Knackpunkt in der Beurteilung von Rose war aber das Versagen der teuren und hochkarätig besetzen Mannschaft in den Pokalwettbewerben. In der Champions League flog der BVB nach deftigen Niederlagen gegen Ajax Amsterdam und Sporting Lissabon schon in der Gruppenphase raus; in der Europa League, als Trostrunde, war gleich im ersten Spiel gegen die Glasgow Rangers Endstation. Im DFB-Pokal leistete sich die Truppe unter Trainer Rose das Aus im Achtelfinale beim Zweitligisten FC St. Pauli. Dazu kam eine ganze Reihe von knappen Arbeitssiegen in der Liga, und in den letzten Wochen drei Heimpleiten gegen Bayer Leverkusen (2:5), RB Leipzig (1:4) und den VfL Bochum (3:4).

Dass Roses Job nach all dem trotzdem noch nicht gleich aufgekündigt wurde, soll eher an zwei außersportlichen Gründen gelegen haben: Zum einen sei Rose ein außerordentlich angenehmer, sympathischer Typ in der Zusammenarbeit - was sie in Dortmund höher schätzen als an manchen anderen Orten. Zum anderen hatte BVB-Boss Watzke Rose erst im vergangenen Frühjahr mühsam und unter viel Getöse gegen angeblich fünf Millionen Euro Ablösesumme bei Borussia Mönchengladbach losgeeist. Und überhaupt ist es dem Klub nach der Demission von Jürgen Klopp 2015 nicht mehr gelungen, eine echte Kontinuität im Traineramt aufzubauen.

Rose soll, so ist zu hören, am Donnerstag gegen Sitzungsende eine Art Nibelungenschwur gewünscht haben. Den gab es offenbar nicht, und so wendete sich die Dynamik der Saison-Abschlusssitzung am Ende doch zu einer Trennung. Es darf dennoch davon ausgegangen werden, dass die BVB-Verantwortlichen, vor allem Watzke und Zorc, vom finalen Schlussstrich eher erleichtert als überrascht gewesen sind. Und auch Rose dürfte die Zweifel an seiner Person gespürt haben.
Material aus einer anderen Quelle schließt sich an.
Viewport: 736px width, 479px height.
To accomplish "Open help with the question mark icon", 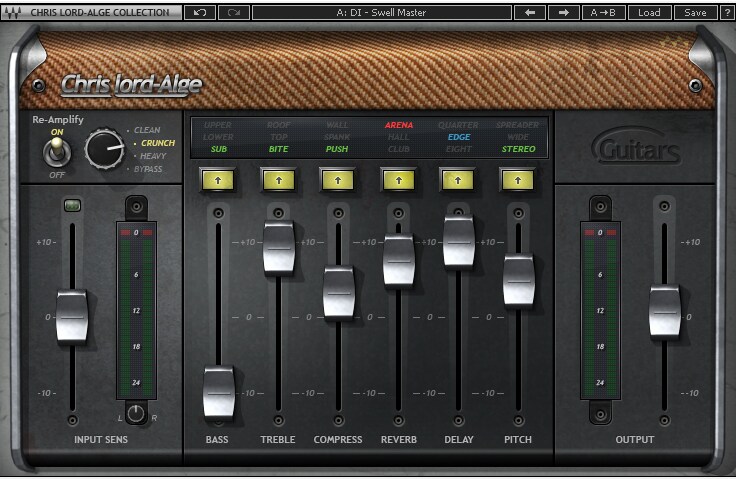I will pos(727,13).
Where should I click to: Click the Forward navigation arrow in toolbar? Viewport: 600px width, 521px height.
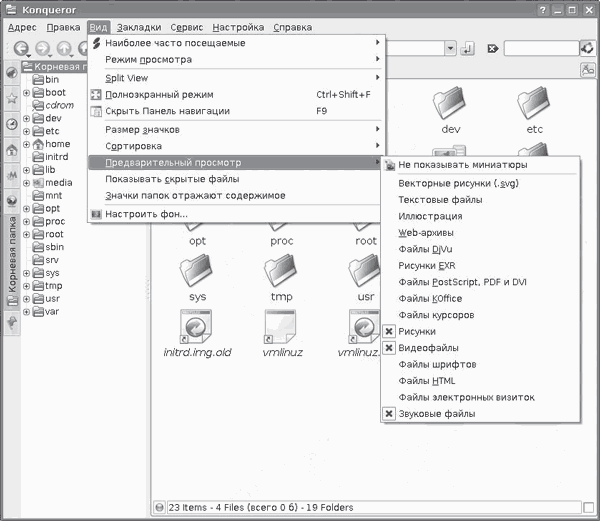coord(43,48)
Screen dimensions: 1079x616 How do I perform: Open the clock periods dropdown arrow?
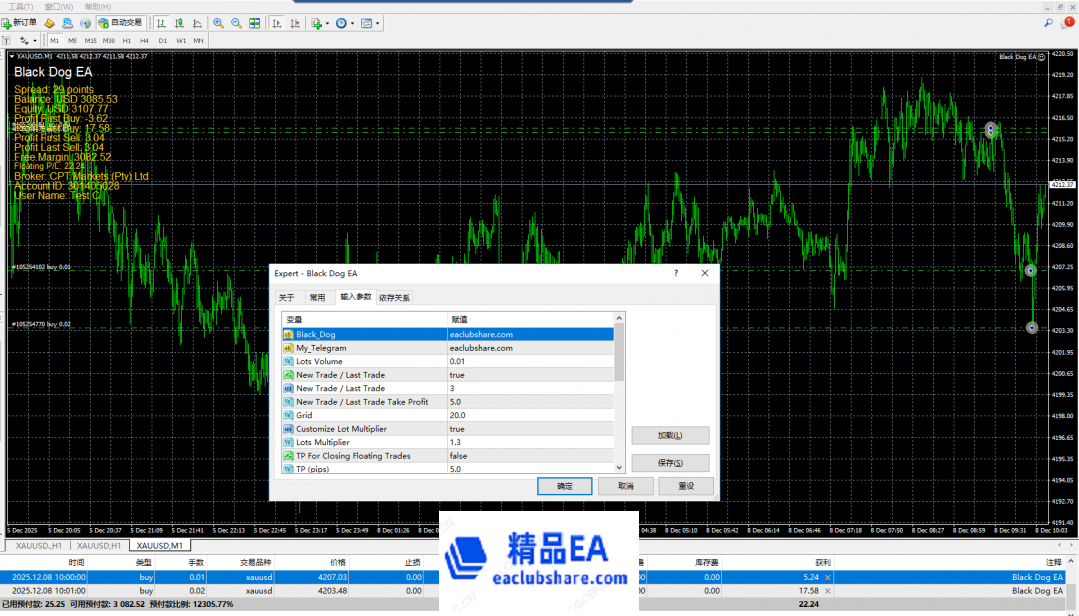coord(352,23)
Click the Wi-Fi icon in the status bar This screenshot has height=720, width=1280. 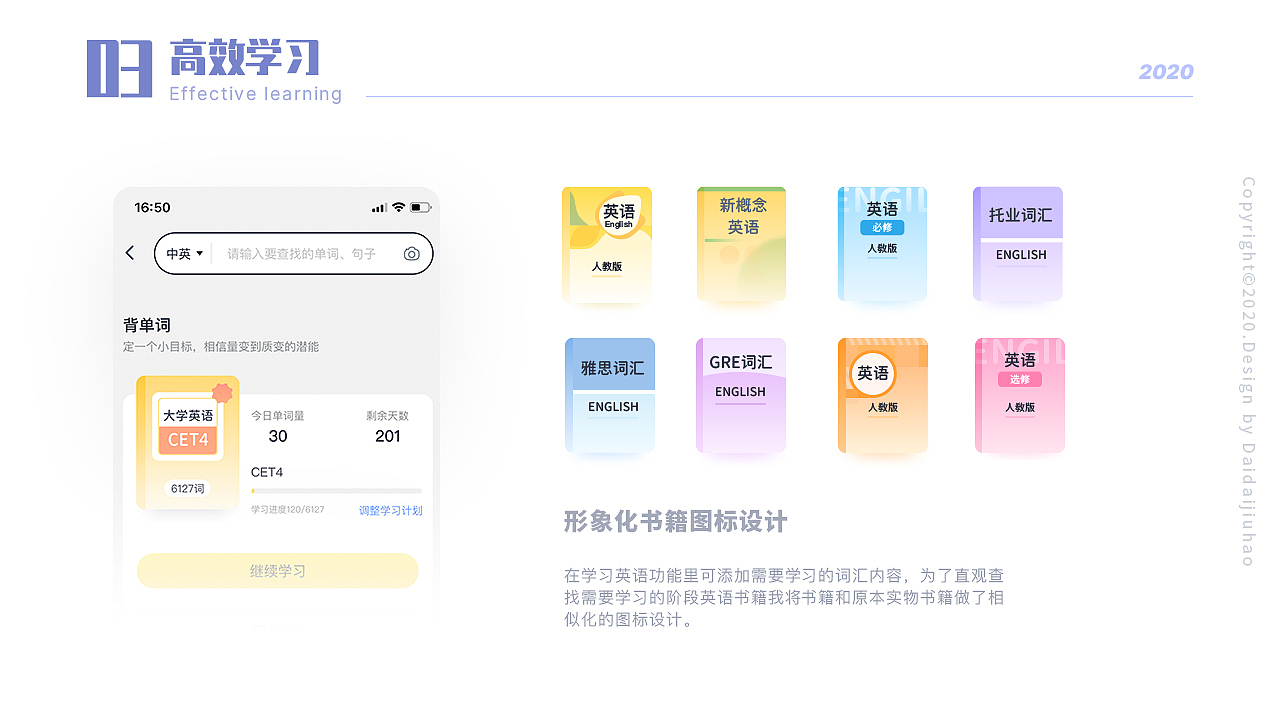[398, 206]
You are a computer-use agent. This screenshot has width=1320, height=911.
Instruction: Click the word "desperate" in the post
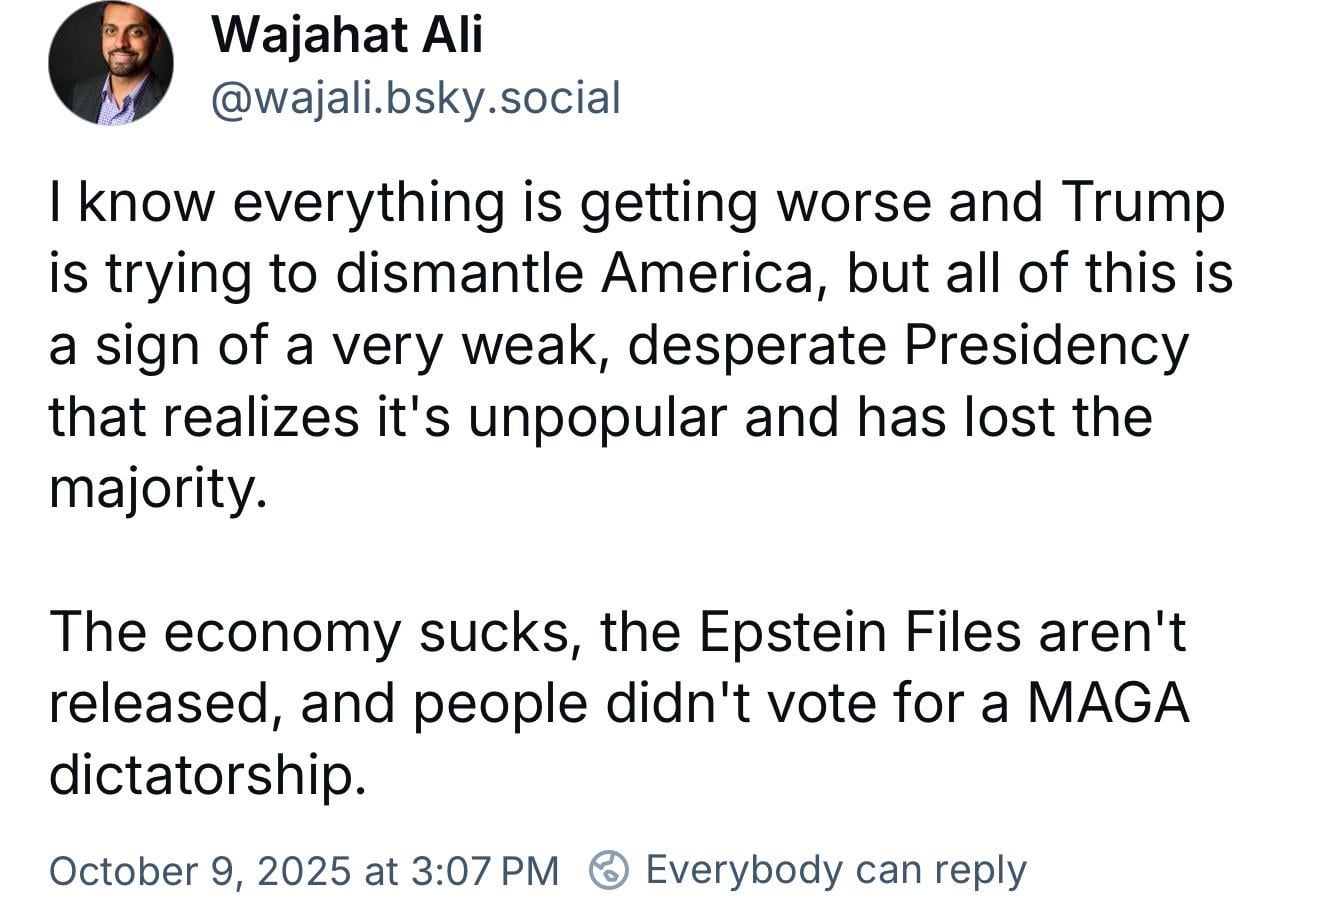click(x=760, y=346)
Ihm war über die Saison hinweg attestiert worden, dass er toll analysiere, was seine Spieler falsch machen; auch seine Ansprache an die Profis wurde gelobt. Nur durchgedrungen ist Rose damit offenbar in sehr vielen Spielen nicht. Von seinem selbst deklarierten Saisonziel, den BVB wieder zu einer "Pressingmaschine" zu machen, war die Truppe am Ende allzu weit entfernt.
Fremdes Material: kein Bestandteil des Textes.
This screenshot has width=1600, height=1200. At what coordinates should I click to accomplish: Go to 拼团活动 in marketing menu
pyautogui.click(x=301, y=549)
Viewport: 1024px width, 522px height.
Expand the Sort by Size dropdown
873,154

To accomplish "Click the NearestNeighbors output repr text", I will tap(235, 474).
Roses Vorgänger Edin Terzic, in der vergangenen Saison als Interimstrainer nach dem Rauswurf von Lucien Favre eingesprungen, gilt klar als erster Ansprechpartner. Terzic war sehr erfolgreich, und holte unter anderem den DFB-Pokalsieg 2021; er ist zurzeit "Technischer Leiter". Allerdings hat Terzic eine ähnlich intensive Bindung zur Borussia wie etwa Christian Streich zum SC Freiburg. Ob Terzic sich also das Risiko antun mag, noch mal auf dem Schleudersitz des Cheftrainers Platz zu nehmen, ist für ihn selbst wohl noch nicht ganz klar.

Als Interimstrainer war es leicht, bei seinem Herzensklub BVB wieder ins zweite Glied zu rücken. Als echter Chef und Rose-Nachfolger wäre so etwas schwieriger. In Freiburg tut man sich mit so einer Vereinsliebe wohl etwas leichter.